## Exercise input

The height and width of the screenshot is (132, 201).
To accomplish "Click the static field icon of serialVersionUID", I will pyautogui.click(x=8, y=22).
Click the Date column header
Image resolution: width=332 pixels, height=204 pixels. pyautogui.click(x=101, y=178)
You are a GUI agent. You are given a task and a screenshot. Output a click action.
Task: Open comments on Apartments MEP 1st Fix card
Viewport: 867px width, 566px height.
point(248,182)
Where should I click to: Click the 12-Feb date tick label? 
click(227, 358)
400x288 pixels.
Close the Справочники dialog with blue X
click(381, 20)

* * *

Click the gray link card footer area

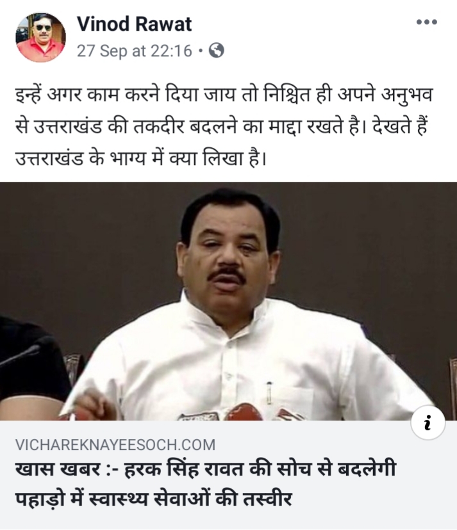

## Work instruction
Work out how many lines in the entries contain "screenshot" and give that number alone.

## Output
2